NutriSystem CEO gets into security
YARDLEY, Pa.—The guy who took NutriSystem from a $27 million company to an $800 million company using a direct-to-consumer, cut-out-the-middleman strategy, has set his sights on security as “another industry that’s ripe for a change.”
Michael Hagan, former CEO of NutriSystem, has joined LifeShield Security, formerly InGrid Home Security, as CEO.
He and InGrid founder Lou Stilp (who is now COO of LifeShield) have raised $11 million in two funding rounds, opened a call center here, and assembled a staff of marketing experts who formerly worked with Hagan at NutriSystem. They’ve also brought some NFL starpower along: Hall of Famer Dan Marino is now an investor in the company and will be featured in LifeShield’s television commercials.
All of this has been in the works for six months, said Stilp on June 22. “This is our coming out party.”
Stilp launched InGrid, which is a self-installed, professionally monitored, wireless digital home security system, in January of 2007. Over the next two years, Stilp raised funds and partnered with some traditional security companies and some cable companies to sell his product. He also partnered with Guardian Protection of Pittsburgh for professional monitoring. Guardian CEO Russ Cersosimo is also an investor in the company, as well.
The partnerships with cable companies and traditional alarm companies didn’t flourish, so late in 2009 Stilp decided that InGrid should take control of its own destiny. That was the beginning of the company’s conversion to a direct-to-consumer model, he explained.
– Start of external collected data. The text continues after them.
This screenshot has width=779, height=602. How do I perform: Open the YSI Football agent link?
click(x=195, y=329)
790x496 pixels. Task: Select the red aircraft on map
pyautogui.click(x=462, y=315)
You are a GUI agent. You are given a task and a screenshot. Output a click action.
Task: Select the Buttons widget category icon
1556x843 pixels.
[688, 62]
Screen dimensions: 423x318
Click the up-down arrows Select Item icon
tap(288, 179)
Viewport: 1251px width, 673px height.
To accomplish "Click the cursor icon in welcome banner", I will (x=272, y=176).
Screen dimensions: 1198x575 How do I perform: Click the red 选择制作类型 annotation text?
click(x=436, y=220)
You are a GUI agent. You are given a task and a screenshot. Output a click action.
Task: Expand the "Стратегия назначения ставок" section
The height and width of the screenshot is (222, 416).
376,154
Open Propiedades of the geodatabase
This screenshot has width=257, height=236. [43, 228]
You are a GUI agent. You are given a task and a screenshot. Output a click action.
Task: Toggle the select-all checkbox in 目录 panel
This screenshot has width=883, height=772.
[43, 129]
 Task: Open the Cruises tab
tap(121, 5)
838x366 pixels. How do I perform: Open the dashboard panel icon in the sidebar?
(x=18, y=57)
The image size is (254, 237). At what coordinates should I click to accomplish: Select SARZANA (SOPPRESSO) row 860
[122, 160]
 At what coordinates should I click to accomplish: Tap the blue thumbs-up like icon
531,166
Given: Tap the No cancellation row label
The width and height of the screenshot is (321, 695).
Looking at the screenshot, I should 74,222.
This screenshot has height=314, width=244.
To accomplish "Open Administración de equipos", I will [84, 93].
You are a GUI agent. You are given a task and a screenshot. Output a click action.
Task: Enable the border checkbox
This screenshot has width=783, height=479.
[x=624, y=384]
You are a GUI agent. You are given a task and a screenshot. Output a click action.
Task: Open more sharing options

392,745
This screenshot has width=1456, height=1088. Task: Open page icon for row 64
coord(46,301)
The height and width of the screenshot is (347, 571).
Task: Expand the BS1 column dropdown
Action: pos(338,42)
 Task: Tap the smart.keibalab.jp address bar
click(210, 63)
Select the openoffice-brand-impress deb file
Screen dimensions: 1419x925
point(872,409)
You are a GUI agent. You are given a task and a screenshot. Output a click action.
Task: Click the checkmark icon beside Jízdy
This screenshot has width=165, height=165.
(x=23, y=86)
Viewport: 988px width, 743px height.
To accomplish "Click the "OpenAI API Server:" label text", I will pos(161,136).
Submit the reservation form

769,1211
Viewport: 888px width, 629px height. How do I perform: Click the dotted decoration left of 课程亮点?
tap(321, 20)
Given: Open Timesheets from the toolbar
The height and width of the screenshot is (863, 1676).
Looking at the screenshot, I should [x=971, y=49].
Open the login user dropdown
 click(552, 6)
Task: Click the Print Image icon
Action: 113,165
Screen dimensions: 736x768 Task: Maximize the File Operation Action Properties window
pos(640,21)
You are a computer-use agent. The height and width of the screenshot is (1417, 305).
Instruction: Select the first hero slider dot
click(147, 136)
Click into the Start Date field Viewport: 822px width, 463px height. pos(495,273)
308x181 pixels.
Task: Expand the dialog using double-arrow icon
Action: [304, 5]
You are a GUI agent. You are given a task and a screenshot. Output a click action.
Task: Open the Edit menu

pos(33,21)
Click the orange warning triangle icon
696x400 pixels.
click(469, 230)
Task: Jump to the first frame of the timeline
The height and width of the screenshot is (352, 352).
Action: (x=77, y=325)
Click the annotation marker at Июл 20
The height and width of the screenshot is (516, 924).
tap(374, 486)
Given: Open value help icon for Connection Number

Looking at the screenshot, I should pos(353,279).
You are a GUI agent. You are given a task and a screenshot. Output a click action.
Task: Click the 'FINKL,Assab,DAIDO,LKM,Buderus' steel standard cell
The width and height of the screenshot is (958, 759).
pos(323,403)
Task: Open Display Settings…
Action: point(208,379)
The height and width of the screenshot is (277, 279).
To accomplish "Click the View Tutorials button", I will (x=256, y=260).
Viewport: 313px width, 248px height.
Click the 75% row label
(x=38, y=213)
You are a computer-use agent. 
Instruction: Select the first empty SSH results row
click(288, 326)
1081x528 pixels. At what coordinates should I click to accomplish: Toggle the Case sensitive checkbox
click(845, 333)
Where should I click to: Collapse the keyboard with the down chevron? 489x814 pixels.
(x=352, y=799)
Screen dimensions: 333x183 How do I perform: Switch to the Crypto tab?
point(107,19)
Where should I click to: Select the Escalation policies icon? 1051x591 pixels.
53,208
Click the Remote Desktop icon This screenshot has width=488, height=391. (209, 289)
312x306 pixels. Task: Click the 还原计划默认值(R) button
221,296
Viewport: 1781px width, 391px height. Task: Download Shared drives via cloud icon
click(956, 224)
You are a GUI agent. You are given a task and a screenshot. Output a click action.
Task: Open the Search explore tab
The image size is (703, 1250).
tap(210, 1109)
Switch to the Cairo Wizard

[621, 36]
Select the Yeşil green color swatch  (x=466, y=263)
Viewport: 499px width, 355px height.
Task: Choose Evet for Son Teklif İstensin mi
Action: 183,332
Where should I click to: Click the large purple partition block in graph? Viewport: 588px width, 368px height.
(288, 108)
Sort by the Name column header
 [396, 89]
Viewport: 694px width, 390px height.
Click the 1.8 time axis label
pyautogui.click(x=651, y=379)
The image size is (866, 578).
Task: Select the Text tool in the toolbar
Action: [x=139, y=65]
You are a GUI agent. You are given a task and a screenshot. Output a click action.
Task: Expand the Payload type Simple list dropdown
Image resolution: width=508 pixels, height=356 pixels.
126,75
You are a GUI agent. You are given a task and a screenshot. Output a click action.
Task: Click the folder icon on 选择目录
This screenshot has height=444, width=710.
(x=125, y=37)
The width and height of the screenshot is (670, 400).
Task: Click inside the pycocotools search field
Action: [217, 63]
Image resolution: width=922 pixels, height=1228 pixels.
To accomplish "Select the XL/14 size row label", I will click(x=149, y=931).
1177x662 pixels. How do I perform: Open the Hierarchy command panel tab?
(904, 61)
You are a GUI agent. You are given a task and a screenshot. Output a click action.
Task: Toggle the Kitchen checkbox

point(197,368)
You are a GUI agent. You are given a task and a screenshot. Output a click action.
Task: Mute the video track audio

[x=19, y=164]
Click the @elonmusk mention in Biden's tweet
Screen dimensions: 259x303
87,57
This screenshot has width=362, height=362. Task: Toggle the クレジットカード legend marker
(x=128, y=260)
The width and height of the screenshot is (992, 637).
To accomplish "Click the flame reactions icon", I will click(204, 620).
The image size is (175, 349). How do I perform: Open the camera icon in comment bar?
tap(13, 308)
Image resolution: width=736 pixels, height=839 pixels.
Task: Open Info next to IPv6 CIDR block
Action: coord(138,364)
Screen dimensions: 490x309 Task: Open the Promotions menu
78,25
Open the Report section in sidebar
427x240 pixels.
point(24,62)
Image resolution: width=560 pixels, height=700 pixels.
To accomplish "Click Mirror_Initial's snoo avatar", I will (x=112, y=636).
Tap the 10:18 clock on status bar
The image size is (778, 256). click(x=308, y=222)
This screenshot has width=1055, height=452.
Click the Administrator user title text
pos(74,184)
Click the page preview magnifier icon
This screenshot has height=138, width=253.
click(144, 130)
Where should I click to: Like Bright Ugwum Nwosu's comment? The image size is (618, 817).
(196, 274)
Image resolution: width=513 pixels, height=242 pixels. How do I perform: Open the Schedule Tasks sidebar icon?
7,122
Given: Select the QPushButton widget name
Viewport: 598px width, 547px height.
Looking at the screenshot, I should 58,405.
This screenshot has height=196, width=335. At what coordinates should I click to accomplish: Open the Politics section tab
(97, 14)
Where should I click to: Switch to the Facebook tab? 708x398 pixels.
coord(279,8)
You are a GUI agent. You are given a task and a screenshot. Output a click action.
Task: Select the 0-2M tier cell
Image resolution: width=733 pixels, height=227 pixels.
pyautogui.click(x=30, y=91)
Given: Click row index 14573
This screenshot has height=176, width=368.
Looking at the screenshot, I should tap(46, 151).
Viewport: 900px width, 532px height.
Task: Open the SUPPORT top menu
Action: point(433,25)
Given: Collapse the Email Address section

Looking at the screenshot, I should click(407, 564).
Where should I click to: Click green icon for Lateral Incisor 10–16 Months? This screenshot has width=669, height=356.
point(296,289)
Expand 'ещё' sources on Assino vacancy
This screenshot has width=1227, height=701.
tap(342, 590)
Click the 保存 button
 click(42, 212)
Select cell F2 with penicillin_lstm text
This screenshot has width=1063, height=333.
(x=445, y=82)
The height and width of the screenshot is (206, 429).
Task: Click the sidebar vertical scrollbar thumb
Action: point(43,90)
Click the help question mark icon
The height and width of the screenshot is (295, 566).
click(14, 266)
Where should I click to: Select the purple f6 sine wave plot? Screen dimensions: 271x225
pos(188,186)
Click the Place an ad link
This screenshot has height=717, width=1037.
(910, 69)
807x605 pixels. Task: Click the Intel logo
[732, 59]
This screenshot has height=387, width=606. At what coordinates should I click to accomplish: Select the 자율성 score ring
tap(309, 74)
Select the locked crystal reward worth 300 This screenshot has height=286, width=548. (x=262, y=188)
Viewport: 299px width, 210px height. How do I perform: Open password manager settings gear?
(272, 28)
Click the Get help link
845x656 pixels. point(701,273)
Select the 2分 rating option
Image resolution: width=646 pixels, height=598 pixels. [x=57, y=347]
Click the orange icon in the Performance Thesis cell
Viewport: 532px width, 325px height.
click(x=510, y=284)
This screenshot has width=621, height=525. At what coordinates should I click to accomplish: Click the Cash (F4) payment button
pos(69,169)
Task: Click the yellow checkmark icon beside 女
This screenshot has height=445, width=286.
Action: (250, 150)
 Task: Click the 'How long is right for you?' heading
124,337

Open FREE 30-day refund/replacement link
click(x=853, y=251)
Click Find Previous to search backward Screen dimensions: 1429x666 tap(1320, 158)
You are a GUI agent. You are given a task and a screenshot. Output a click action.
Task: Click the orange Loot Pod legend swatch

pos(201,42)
“The product has not changed,” he said, just the business model.
He and Hagan bring different talents to the company. “He’s quite the marketing guy, far more so than me,” Stilp said. “I’m the tech guy.”
Under Hagan’s leadership, Forbes magazine in 2006 named Hagan entrepreneur of the year and NutriSystem as the top public small company.
When he joined NutriSystem in 2002, Hagan didn’t know a lot about the weight loss industry, he said. It was an industry that was “tired and in need of a change.” By changing the business model, he “brought down the cost to consumer and convinced the consumer that they didn’t need a middleman [franchises] as much as they thought.”
He views security as “a different product, but the same opportunity.” Customers can install their own security systems, he said.
His task is “really a customer acquisition game,” he said. He and his marketing team will take an analytical approach in deciding which mediums work best and how to reach consumers. He’s starting with TV and radio, but will look at print and Internet.
It’s what he did at NutriSystem: “You figure out what makes each [media] channel work,” and tailor offerings accordingly. “You turn a lot of different dials to optimize each marketing campaign.”
Hagan’s divided the home security consumer market into three segments: those who would never install a security system, no matter how simple, by themselves; those who need a little help or encouragement to install the system; and, lastly those who are not intimidated by technology at all.
LifeShield is not targeting the first segment. He’s providing a DVD, customer-service support and Web site assistance to the second segment, and he’s actively targeting the third segment.
Hagan said he’s not completely discarding the idea of partnering with traditional alarm companies in the future and he does believe that “nine out of 10” customers will continue to choose professional monitoring (still provided by Guardian).
He notes that the metrics are different for security than for the weight loss industry. “If you held a customer for 10 to 11 weeks that was a success, but in security, a successful company like Russ Cersosimo’s holds customers for 10 to 11 years.”
Does Lifeshield hold the same promise for success as NutriSystem? “That was a special ride. If we have a fraction of that success I think we’ll have created a great business,” Hagan said. “Our goal is to create an enduring, long term brand.”
First round investors include: Associated Partners, CenterPoint Ventures, Novak Biddle Venture Partners, Novitas Capital and Hagan. Second round investors include earlier investors with new additional funding coming from First Round Capital, MHS Capital, and NewSpring Growth Capital.